Ed Kneedler largely agreed with this analysis, but he offered an important qualification: the overland portage had to be sufficiently lengthy that someone other than the state could make “sensible use or control” of the strip of riverbed requiring portage. A short portage of five or ten feet should be regarded as de minimis and would not defeat state ownership.
Gregory Garre argued that portages of any length do not defeat navigability; indeed, they only confirm that the river was being used for commerce and hence was navigable. Only if the obstruction was so great that portaging was not attempted would navigation and hence state ownership be defeated. In short, three advocates — and three theories about what counts as a navigability-defeating portage.
The Justices’ reactions to the conflicting views about portages fell into three camps. In the view of Justices Alito and Scalia, it was incoherent to say that a river segment over which a boat cannot pass is “navigable.” Justice Scalia further offered that he could see no basis for a de minimis exception. They were clearly with Clement.
Justice Sotomayor was troubled by the difficulty of distinguishing between obstructions that are sufficiently extensive to deny the state title and obstructions that are de minimis. This concern may have been shared by the Chief Justice, who offered the following hypothetical: suppose I take a flight from Washington to Tokyo; could it be said that I walked part way because I had to transfer from one plane to another in San Francisco? His point seemed to be that portaging, even when it entails hauling a boat overland, does not defeat the understanding that one is engaged in a continuous course of commercial travel. This would suggest that the Chief Justice and Justice Sotomayor were troubled by the line-drawing required by the federal government’s position, and might prefer either the Clement view or the Garre view on grounds of ease of administration.
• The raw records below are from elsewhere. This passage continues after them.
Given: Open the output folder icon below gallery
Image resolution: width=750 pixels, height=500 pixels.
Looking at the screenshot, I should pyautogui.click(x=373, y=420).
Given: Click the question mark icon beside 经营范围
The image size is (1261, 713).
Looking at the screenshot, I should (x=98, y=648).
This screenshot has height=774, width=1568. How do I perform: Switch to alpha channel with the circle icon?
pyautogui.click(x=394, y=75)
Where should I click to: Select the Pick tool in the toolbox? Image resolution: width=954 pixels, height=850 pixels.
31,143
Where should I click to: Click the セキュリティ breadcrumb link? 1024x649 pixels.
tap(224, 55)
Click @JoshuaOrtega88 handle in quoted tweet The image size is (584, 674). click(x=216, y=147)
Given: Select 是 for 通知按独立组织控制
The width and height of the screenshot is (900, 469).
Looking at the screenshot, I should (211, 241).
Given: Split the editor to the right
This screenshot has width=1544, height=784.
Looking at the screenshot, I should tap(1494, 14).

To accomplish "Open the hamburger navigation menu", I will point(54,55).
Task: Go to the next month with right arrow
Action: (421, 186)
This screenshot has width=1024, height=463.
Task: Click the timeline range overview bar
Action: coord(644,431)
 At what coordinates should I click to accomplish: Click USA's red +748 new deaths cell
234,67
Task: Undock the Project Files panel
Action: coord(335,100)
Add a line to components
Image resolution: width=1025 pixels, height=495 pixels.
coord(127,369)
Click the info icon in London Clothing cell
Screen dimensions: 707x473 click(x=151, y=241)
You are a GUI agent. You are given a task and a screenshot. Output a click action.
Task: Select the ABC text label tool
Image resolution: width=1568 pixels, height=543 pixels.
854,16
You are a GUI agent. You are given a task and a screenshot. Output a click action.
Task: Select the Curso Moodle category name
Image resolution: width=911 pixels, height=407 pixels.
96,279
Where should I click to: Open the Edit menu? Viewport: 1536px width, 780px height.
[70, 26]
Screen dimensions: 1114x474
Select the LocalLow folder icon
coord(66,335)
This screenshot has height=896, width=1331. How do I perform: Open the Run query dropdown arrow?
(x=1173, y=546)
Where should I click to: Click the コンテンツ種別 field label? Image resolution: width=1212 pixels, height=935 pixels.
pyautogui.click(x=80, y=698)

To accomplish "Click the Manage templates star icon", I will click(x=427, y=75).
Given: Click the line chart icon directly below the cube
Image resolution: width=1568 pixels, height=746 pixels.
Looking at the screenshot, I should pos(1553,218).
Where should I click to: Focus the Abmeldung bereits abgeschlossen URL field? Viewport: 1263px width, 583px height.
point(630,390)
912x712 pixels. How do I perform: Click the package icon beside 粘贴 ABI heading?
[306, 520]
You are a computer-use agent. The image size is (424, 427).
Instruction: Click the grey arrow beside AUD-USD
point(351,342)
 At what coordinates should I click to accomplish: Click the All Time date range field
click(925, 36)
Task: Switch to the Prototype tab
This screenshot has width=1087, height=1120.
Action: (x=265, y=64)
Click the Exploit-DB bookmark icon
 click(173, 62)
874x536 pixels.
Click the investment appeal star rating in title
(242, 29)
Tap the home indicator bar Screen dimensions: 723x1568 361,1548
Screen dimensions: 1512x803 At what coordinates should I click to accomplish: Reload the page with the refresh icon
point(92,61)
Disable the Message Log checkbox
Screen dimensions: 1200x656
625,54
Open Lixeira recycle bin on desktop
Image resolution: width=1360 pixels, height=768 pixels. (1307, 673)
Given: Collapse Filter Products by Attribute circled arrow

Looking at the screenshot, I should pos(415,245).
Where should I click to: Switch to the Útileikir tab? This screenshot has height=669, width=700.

Justice Breyer, and possibly also Justice Kagan, seemed primarily concerned with how much “wrecking” the Court would do if it ruled one way or another. “If I start with a practical premise of not wanting to interrupt expectations,” Justice Breyer asked, “what’s the status quo?” “I looked at the briefs and I can’t get a very good picture.” This would suggest that they could go either way, if it could be determined that one view or the other was is more consistent overall with existing understandings about title.
Justices Kennedy and Ginsburg were harder to read. Justice Kennedy was clearly taken with the idea that navigability means different things for purposes of establishing title than it does for purposes of determining the scope of regulatory authority – a key premise of the Clement-Kneedler positions. But it was unclear how he felt about portages. Justice Ginsburg was primarily puzzled about why the United States did not intervene in the proceedings below, given that its title to the submerged land was at issue. This too provides no clue as to her views on the merits.
There seems little doubt that the case is headed back to the Montana courts for further proceedings; for example, Justice Sotomayor said at one point that she had “serious questions about whether the court properly granted summary judgment.” And when Chief Justice Roberts asked Garre for his “best piece of evidence” that the Madison River was navigable at statehood, Garre responded that there was some evidence of activity by “fur trappers and the like” but admitted it was “not extensive.” Garre then fell back on the position that the Madison was “susceptible” to use as a navigable river at statehood. The Montana Supreme Court’s decision is clearly vulnerable on this point.